Dans ses conclusions en réponse sur déféré du 10 septembre 2021, la société Grave et Rufin s'en rapporte à la justice sur la requête en déféré, et demande à la cour de statuer ce que de droit sur les dépens.
Suivant messages RPVA du 10 et 14 septembre 2021, et 9 février 2022, les conseils respectifs des sociétés SMA, Allianz iard, la SELARL [K] [C] et associés en qualité de mandataire judiciaire de M. [L], indiquent qu'ils n'entendent pas conclure
sur la requête en déféré.
Les conseils des sociétés Aviva assurances et Lloyd's insurance company, venant aux droits de la société les Souscripteurs du Lloyd's de Londres, n'ont pas conclu sur la requête en déféré.
MOTIFS DE LA DECISION
Sur la nullité de l'ordonnance déférée
Aux termes de l'article 16 du code de procédure civile, le juge doit, en toutes circonstances, faire observer et observer lui-même le principe de la contradiction.
Il ne peut retenir, dans sa décision, les moyens, les explications et les documents invoqués ou produits par les parties que si celles-ci ont été à même d'en débattre contradictoirement.
Il ne peut fonder sa décision sur les moyens de droit qu'il a relevés d'office sans avoir au préalable invité les parties à présenter leurs observations.
Aux termes de l'article 911-1 alinéa 2 du code de procédure civile, la caducité de la déclaration d'appel en application des articles 902 et 908, ou l'irrecevabilité des conclusions en application des articles 909 et 910 sont prononcées par ordonnance du conseiller de la mise en état qui statue après avoir sollicité les observations écrites des parties. L'ordonnance qui prononce la caducité ne peut être rapportée.

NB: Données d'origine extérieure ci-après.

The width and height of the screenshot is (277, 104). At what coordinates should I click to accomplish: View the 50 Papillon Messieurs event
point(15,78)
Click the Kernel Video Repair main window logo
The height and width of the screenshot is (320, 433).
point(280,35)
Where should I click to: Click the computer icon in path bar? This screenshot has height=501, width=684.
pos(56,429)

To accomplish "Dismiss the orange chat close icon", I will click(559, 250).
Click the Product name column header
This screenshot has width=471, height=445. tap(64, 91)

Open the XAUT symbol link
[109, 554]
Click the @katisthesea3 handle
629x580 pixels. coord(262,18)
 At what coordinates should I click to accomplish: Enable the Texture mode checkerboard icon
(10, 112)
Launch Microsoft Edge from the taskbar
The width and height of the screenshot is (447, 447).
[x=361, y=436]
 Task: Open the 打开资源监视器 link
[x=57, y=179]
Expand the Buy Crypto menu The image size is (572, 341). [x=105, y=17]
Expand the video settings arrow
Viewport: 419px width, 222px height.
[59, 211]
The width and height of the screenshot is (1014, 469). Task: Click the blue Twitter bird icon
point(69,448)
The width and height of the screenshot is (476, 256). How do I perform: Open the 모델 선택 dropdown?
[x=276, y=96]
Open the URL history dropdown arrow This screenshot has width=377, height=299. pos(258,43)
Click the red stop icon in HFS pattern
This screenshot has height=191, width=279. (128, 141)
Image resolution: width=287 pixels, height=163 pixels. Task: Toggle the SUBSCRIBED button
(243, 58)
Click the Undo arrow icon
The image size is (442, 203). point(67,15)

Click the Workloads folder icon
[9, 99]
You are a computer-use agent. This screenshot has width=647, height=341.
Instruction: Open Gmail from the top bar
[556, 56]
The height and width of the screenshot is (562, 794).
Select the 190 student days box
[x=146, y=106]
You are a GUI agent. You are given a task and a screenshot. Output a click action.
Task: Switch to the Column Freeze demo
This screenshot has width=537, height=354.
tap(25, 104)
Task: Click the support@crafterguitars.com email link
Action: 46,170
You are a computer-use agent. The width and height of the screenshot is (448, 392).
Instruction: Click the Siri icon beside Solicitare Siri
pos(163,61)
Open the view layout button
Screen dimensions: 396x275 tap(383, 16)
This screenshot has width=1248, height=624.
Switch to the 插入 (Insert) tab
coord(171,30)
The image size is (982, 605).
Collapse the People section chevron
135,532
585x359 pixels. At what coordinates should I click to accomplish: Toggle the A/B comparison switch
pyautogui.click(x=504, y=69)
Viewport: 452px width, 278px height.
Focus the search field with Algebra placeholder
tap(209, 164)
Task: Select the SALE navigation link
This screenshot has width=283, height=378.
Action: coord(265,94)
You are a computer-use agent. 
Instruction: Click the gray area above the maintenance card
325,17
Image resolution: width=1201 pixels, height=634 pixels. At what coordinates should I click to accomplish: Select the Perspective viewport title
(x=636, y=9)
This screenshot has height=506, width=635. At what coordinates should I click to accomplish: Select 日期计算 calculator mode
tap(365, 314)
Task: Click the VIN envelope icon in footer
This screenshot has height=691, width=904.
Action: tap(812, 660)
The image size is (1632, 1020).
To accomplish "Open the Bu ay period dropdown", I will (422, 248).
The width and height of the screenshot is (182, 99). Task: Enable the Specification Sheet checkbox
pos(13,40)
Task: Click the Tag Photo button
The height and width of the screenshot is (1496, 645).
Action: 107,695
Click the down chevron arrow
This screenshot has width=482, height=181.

En l'espèce, les deux appelants principaux, la société les Souscripteurs du Lloyd's de Londres et M.'[L], ont notifié pour la première fois le 11 mars 2021 leurs conclusions d'appelants à la société Gan assurances intimée, sans toutefois présenter aucune demande à l'encontre de cette dernière.
Les premières demandes formées contre la société Gan assurances apparaissent dans les conclusions notifiées le 9 avril 2021 par la société Allianz iard, intimée et appelante incidente.
Le conseil de la société Gan assurances a remis au greffe de la cour ses conclusions au fond le 4 mai 2021.
Par message RPVA du 6 mai 2021, le greffe a invité la société Gan assurances à s'expliquer, avant le 10 mai 2021, sur une éventuelle irrecevabilité de ses conclusions.
Suivant message RPVA du 7 mai 2021, la société Gan assurances lui a adressé ses observations.
C'est dans ce contexte qu'a été rendue l'ordonnance déférée, qui prononce l'irrecevabilité des conclusions déposées le 4 mai 2021 en relevant l'absence d'observations écrites de l'avocat de l'intimée, alors qu'elles avaient été reçues le 7 mai, et en constatant que l'intimée n'avait pas conclu dans le délai d'un mois qui lui était imparti par l'article 905-2 du code de procédure civile.
De l'examen des pièces, il apparaît que le président a bien sollicité les observations écrites des parties avant de se prononcer sur la recevabilité des conclusions de l'intimée, mais qu'il n'en a manifestement pas eu connaissance avant de statuer, puisqu'il n'y fait aucune référence et n'y répond pas dans son ordonnance.
En conséquence, en omettant de répondre aux observations que lui avait adressées dans le délai imparti la société Gan assurances qui s'expliquait sur le moyen de procédure qu'il entendait soulever d'office, le président a contrevenu au principe de la contradiction au sens de l'article 16 précité.
En conséquence, il convient de faire droit à la requête en déféré, et de prononcer la nullité de l'ordonnance déférée.
Sur les dépens
Chaque partie conservera à sa charge les dépens du déféré.
PAR CES MOTIFS
La cour,
Statuant par mise à disposition au greffe, publiquement,
Fait droit à la requête présentée par la société Gan assurances ;
Prononce la nullité de l'ordonnance déférée ;
Dit que chaque partie conservera à sa charge les dépens du déféré.